Previously, we showed how you can easily start developing NFC applications on NodeJS with a Tappy device using the TappyTcmpJs library. While that project was very short, much of the code we had to write was boilerplate for composing commands and making sense of the Tappy’s responses. This is necessary in order to take advantage of the full power of the Tappy family of NFC readers with all of their advanced commands and any custom commands we may develop for your use, but in a lot of applications, you only really need to detect tag UIDs as well as read and write NDEF messages. For these applications, we have another library – the TcmpTappyWrapperJs.
Using the Wrapper
The wrapper is completely API compatible with the base Tappy SDK found in the TappyTcmpJs library, so using this wrapper doesn’t limit restrict you to just basic operations in any way. Creating/connecting to Tappies also works the same way as in the base library, so please refer to the previous post if you want details of how that works. To recap, here is the code to connect to a TappyUSB attached to /dev/ttyUSB0
.
var Tappy = require("@taptrack/tappy-wrapper");
var SerialCommunicator = require("@taptrack/tappy-nodeserialcommunicator");
var connectTappy = function(path) {
var comm = new SerialCommunicator({path: path})
var tappy = new Tappy({communicator: comm});
tappy.connect(function() {
console.log("Tappy connected!");
tappy.disconnect(function() {
console.log("Tappy disconnected!");
process.exit(0);
});
});
}
connectTappy("/dev/ttyUSB0");
At this point, with the basic TappyTcmpJs library, we had to start composing commands and defining command family resolvers. However, now to duplicate our previous utility’s tag detection capability, we need to do much less:
var Tappy = require("@taptrack/tappy-wrapper");
var SerialCommunicator = require("@taptrack/tappy-nodeserialcommunicator");
var streamTags = function(path,timeout) {
var comm = new SerialCommunicator({path: path})

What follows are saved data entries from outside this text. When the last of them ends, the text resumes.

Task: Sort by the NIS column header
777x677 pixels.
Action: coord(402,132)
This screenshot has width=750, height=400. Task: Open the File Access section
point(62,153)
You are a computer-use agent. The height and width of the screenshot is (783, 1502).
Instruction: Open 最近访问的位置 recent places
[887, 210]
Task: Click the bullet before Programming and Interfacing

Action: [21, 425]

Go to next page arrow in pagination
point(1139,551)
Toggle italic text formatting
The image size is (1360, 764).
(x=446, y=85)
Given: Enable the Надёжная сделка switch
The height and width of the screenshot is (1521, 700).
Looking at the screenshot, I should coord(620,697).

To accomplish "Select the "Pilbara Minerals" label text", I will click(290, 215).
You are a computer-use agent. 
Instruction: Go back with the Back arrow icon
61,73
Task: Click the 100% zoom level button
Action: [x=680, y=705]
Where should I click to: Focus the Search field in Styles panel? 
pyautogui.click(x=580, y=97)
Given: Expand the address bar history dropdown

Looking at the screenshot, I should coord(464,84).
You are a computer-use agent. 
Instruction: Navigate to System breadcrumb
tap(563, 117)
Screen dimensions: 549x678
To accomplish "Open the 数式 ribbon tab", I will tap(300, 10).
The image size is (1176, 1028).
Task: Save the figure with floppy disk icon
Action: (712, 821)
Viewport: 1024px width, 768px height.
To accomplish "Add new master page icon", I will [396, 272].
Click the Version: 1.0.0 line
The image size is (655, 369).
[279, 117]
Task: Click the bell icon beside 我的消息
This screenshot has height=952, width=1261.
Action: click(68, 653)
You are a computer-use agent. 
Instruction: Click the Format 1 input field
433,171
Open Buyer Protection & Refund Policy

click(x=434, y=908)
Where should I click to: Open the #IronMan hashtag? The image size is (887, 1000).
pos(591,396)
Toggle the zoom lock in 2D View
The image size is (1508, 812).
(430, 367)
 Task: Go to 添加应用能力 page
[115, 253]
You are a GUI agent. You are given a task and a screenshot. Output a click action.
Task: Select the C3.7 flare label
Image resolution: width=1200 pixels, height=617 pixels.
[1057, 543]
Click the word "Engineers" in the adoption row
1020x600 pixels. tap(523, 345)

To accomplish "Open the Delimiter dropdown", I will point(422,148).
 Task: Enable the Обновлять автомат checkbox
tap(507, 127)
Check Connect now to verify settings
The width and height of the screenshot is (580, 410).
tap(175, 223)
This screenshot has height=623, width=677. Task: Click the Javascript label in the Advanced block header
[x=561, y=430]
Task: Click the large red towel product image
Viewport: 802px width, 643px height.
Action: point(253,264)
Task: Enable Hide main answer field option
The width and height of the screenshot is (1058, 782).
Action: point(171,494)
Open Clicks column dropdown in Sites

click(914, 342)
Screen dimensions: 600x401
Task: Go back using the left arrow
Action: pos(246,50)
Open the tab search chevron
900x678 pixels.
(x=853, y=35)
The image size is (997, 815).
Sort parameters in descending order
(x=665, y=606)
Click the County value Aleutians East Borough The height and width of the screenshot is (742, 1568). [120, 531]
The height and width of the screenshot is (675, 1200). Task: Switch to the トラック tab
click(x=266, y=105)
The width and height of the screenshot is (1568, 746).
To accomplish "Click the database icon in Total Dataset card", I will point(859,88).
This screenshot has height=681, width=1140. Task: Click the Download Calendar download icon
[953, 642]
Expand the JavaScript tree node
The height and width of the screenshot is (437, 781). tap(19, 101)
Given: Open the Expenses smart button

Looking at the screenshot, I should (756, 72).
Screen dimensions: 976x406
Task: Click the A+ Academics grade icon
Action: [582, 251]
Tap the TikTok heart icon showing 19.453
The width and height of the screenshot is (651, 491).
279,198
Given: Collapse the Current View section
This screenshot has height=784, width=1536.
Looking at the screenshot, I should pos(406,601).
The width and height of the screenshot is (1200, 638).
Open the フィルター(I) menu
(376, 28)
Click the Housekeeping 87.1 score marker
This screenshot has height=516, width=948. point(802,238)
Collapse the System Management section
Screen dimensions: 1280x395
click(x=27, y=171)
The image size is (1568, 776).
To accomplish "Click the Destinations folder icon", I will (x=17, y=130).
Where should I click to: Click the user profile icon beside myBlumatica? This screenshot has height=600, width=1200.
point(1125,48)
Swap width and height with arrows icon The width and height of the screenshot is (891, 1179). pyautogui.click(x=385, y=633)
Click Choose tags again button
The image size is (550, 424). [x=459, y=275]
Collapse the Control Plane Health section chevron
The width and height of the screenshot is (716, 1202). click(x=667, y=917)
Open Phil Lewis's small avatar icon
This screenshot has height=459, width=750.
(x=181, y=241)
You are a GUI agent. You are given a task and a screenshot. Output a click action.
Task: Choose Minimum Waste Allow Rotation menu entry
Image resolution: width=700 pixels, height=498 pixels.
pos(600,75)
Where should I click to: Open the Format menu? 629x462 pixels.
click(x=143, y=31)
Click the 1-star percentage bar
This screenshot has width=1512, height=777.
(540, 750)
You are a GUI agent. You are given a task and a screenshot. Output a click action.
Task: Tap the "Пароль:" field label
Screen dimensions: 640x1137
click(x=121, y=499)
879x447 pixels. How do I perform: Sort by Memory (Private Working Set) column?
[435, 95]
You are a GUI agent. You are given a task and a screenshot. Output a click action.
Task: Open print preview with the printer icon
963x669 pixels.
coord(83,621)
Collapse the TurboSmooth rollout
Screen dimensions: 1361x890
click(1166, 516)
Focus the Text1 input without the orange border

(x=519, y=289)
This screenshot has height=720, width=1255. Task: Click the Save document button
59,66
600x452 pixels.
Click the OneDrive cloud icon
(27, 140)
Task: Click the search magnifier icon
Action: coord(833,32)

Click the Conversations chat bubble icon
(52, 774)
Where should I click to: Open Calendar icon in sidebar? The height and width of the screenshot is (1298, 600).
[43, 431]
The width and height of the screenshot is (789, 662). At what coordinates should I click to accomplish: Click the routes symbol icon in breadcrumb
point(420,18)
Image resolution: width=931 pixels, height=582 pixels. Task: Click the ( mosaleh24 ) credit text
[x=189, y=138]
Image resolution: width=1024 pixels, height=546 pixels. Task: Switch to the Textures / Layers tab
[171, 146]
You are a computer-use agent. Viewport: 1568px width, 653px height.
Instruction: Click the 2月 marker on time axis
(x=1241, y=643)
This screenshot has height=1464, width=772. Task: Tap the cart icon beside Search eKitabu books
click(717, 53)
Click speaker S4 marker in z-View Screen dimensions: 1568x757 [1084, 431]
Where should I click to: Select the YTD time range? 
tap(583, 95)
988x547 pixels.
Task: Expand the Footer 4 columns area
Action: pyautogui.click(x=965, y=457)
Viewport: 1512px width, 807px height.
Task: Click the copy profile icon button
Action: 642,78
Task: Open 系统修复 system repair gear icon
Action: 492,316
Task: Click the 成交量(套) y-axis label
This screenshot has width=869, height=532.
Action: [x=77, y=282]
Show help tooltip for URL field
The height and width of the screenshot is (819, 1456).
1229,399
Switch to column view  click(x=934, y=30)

var tappy = new Tappy({communicator: comm});
tappy.on('tag_found',function(ev) {
console.log("UID: %s",ev.tagCodeStr);
});
tappy.on('timeout_reached',function() {
console.log("Timeout reached");
});
tappy.connect(function() {
console.log("Tappy connected!");
tappy.detectTag(true,timeout);
});
}
streamTags("/dev/ttyUSB0",5);
And that’s it! Now we have a command line application that will connect to a TappyUSB and stream tag codes for five seconds in just 22 lines of code.